月に愛撫

鹿島 茜

早く逢いたい、あなたに。

 月があまりにも明るい。


 あなたを探して歩き回る夜、どこにいるのかもわからない。あなたのオフィスはすぐそこにあるのに、訪ねることもできずに。もしかしたら外へ出ているかもしれないと、ふらふら歩いて回る。


 まるで、ストーカーのように。あなただけを探して。


 月が明るかった。月明かりが私の白い胸を刺すよう。あなたはいない。どこにもいない。


 あなたに、会いたい。会って、どうしたい?


 わからないけれど、会いたい。


 明るすぎる月明かりに、気が狂いそう。私のすぐ脇を、ゆっくりと車が通り過ぎていく。白いワンピースが大きく揺れる。道に影を作る。街灯が、光る。


 少し、暑い。綿のワンピースが、肌に貼りつく。下着を着けていない胸が、少しだけ気になる。


 あなたにこの胸に触れてほしくて、このワンピースを着てきたの。レースがきれいな、真っ白の服。あなたが、選んでくれた。あれは一週間前のこと。二人で行ったファッションビルで、あなたが見つけた服。


「君に似合うよ。これを着て、満月の夜においで」


「どこへ行けばいいの」


「がんばって、探してみて」


 無茶なこと、言う。広い街の中で、たった一人のあなたを探すなんて。思い当たるのは、あなたのオフィスだけ。人通りの少ない路地裏で、私は歩き続ける。あなたのオフィスの入るビルの道で、虚しく上を見上げて。


 月が、明るすぎる。目がくらみそう。


 ぬるい風がゆるゆると吹いてきて、頬を撫でていく。額をじわりと汗が伝う。


 水が、欲しい。冷たい水が。でも、財布も何も持っていない。持っているのは、スマホだけ。あなたと私を繋ぐ、唯一の糸。


 ねえ、どこにいるの。早く出てきて。


 そして私に触れて。私の柔らかな胸に。


 あなた、お願い。早く来て。




「がんばって、来れたね」


 ビルの玄関から出てきて、あなたは微笑む。腕が伸びてきて、私の手首を握る。そのまま力を込めて、引っ張られた。早足で歩くあなたは、風のように見える。ついていくのが精一杯。

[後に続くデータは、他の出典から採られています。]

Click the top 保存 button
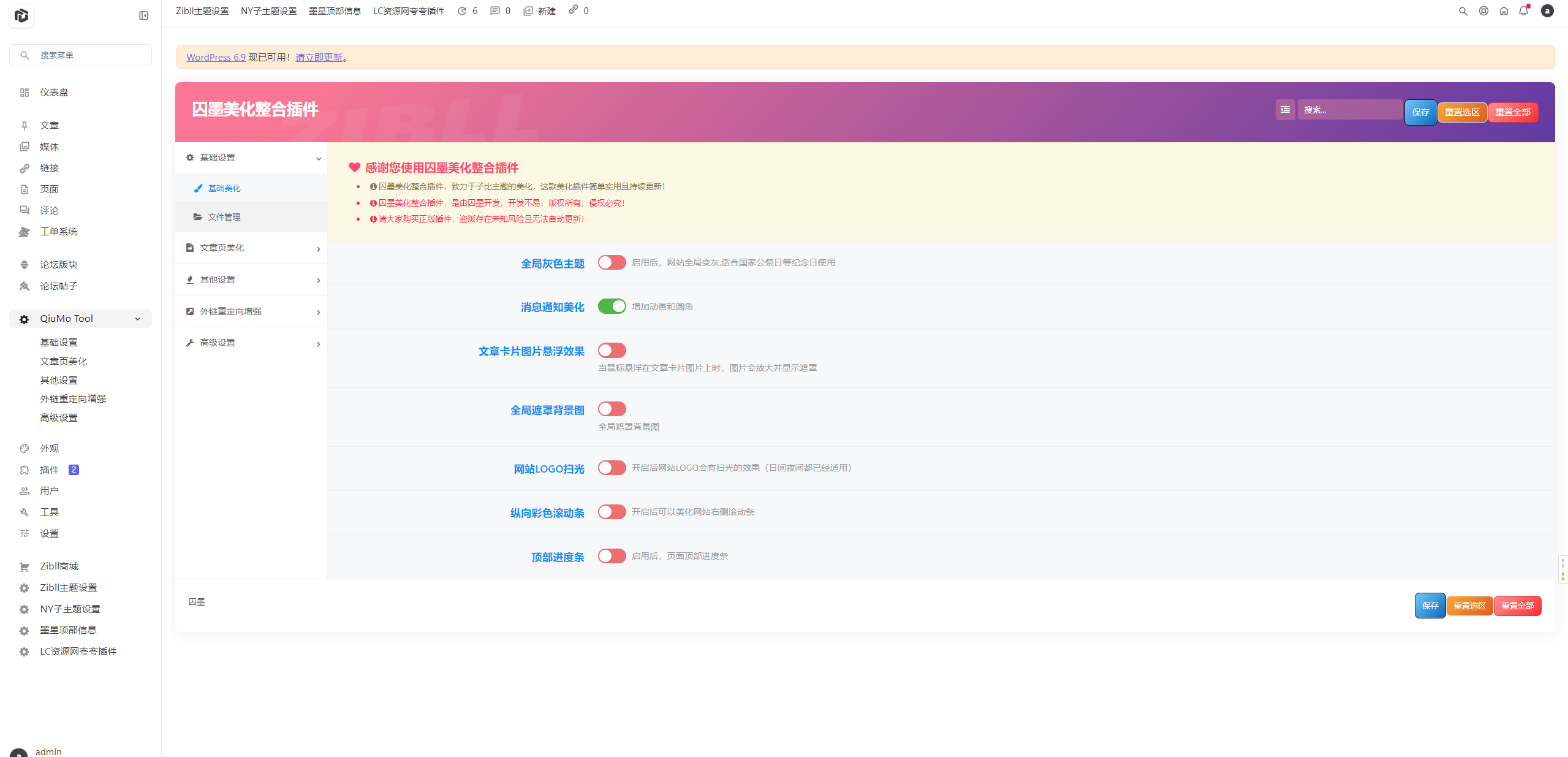 [1420, 112]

 細い路地に入って、抱きしめられる。ビルとビルの間の空から、月明かりが射し込んでくる。


「いい子だ。ここまで歩いて来たの?」


 私は頷いた。だって、スマホ以外、何も持っていない。いつもより、ほんの少し長く歩くだけ。


「ワンピース、かわいいよ」


 あなたは右手の指先で、白いワンピースの襟に触れた。人差し指をそっと降ろして、私の胸をくすぐる。思わず目を閉じた。


「目を閉じちゃ駄目。僕を見て」


 言われて、目を上げる。優しそうに微笑むあなたの瞳は、とても鋭い。


「じっと見て。目を逸らさないで」


 密やかに胸を愛撫され、身体が震えてくる。汗がじんわりと背筋に浮いてくる。脚ががくがくする。


 お願い、あなた。これ以上は。


 たまらずに、しゃがみ込んだ。心臓がどきどきと大きな音を立てている。


「もう我慢できないの?」


「だめ」


「悪い子だね」


 無理やり立ち上がらされて、ワンピースの裾をめくられる。あなたの手が、太腿をするりと撫でて、何も着けていない私の腰をとらえた。


「あ」


「声を上げちゃだめだよ」


 熱い息で頷いた。あなたの指先が、私の中に割って入ってくる。私から出てくるぬるりとした感触が、ひどく気持ちよく感じた。仔犬がミルクを飲むような音が、静かで喧しい夜の中に響く。


「気持ちいい?」


 意地悪くたずねるあなたの声が、いつもと違う感じに聞こえた。意地悪すぎて、まるで悪魔のようで。


「ねえ、気持ちいい?」


 そんなの、頷くしかない。


 どんなに息が荒くなっても、声は上げられない。ここは、外だから。誰かが通るかもしれないから。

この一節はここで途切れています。